More coverage of this session:

New Media Buzz – Michael Leis of Emerge Digital
In Transit – Mark Danielson
Media Guardian PDA blog – Jemima Kiss

Older general posts on the iPhone that are worth checking out:

Russell Beattie – i-dot thoughts
Mobhappy (Russel Buckley) – 2007 predictions, the final one
Mobhappy (Carlo Longino) – Is The iPhone Any More Attractive To Developers Now Than It Was Two Days Ago?

SXSW 08 panel: Gossip, social electricity and the new web egosystem

Convened (as it emerged) at the behest of Valleywag’s chief scribe Owen Thomas, this session was among the best I attended at SXSW Interactive 2008, as much for the social static and currents it generated as for cerebral reasons.

Plus as a lifelong dyed-in-the-wool observer I’ve latterly realised I’m an anthropology nerd 😉

Featuring (L-R in my photo):
Alan Citron – General Manager, TMZ
Owen Thomas – Managing Editor, Valleywag
Chair: Heather Gold – Writer/Performer, Subvert.com
Julia Allison – Reporter, Star magazine (invited onto panel in real-time)
Shaila Dewan – National Correspondent (South), New York Times
Evan Williams – Co-Founder, Twitter/Obvious

Heather Gold did a tremendous job of chairing. A professional stand-up comic and longtime geek who’s been running her Heather Gold Show in the evening fringe scene at SXSW for a few years, she was the doyen of conversation, getting everyone involved. Like the referee of your dreams, she allowed volleys of audience questions right through the session while still giving each panellist their say. Question Time was never like this.

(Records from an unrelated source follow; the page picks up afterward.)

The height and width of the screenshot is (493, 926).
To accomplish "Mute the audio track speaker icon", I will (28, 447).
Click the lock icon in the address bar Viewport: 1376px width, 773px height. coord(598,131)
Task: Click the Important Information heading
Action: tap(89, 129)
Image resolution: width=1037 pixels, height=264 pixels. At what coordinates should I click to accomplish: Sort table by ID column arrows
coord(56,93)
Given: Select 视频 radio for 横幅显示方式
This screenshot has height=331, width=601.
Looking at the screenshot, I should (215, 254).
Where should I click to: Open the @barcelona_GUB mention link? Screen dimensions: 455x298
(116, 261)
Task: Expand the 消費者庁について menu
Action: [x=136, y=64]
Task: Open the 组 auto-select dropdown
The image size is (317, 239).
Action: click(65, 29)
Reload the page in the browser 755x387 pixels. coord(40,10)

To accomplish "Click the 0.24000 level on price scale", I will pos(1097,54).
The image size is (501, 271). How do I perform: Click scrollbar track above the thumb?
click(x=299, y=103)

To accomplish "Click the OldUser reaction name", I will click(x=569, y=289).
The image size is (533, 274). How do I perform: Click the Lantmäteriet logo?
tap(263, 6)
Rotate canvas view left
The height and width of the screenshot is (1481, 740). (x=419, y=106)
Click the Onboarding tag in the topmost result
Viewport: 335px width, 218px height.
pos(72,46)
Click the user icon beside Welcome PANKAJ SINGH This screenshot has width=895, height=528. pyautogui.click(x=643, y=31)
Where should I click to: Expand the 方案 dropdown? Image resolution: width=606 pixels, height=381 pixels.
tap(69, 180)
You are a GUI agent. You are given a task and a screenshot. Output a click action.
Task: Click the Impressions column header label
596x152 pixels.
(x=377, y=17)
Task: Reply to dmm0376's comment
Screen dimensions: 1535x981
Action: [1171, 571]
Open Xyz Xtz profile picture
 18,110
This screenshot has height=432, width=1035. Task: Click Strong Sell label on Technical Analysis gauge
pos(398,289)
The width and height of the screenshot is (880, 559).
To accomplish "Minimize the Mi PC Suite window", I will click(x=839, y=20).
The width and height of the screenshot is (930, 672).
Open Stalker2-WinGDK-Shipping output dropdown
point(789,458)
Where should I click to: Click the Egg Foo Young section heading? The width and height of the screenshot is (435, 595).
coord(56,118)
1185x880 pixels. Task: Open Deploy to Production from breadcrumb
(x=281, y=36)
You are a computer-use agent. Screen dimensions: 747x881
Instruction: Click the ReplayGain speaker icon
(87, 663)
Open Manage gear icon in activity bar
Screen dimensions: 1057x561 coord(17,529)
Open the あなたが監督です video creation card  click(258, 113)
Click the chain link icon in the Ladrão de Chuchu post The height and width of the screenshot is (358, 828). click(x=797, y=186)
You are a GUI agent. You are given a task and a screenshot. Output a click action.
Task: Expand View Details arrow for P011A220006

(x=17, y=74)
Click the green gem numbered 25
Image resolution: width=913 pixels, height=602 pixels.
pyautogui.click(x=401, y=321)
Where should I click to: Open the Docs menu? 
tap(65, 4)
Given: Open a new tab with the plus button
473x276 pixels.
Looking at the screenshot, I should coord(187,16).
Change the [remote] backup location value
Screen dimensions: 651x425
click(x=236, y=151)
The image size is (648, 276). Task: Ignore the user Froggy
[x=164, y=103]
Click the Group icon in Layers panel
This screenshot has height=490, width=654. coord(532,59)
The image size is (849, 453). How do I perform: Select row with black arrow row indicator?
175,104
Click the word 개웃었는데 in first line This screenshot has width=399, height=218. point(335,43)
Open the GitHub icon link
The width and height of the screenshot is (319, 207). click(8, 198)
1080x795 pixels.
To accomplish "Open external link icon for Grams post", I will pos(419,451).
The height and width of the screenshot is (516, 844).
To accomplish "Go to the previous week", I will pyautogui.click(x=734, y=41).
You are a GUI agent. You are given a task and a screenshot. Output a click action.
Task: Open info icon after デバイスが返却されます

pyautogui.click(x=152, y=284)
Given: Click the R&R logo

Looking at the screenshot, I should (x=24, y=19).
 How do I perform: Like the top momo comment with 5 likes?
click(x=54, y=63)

“I like to organise conversations around things that people really care about… this will run like a collective inquiry as you all have as much expertise on who you are and on the world as we have on our points of view so you’re all welcome to join in.”

Heather, I salute you!

She didn’t stand for any bullshit either. Panelists had to *answer* the questions (until the very end part, that is…), and cutting across other folks was fluently de-engineered by the Gold MC.

Okay, several paragraphs in and no gossip! As Twitter dominated a lot of the discussion Heather first canvassed the 100-strong audience for those who didn’t know what Twitter was – there were a handful. Twitter founder Ev Williams helpfully flagged-up a new online video from Lee LeFever of Commoncraft ‘Twitter In Plain English’ which gives a concise explanation to newbies (Twitter have since added this video to their homepage – I hope Lee got paid).

Supercharged telegrams from the frontline

Speaking for the power and usefulness of Twitter, Heather explained that she follows Bara Tunday on Twitter for news on the Obama campaign – he’s a technologist in Barack’s official team and his tweets tell her more about Obama than the New York Times does.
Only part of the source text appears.